## WHAT TO PRODUCE
Give back all of the data verbatim.

***** SUPPLIED MATERIAL *****

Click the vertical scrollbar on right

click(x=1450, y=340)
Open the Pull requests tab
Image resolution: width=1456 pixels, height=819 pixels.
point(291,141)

*****

## SOLUTION TO THE PROBLEM
Click the vertical scrollbar on right

click(x=1450, y=340)
Open the Pull requests tab
Image resolution: width=1456 pixels, height=819 pixels.
point(291,141)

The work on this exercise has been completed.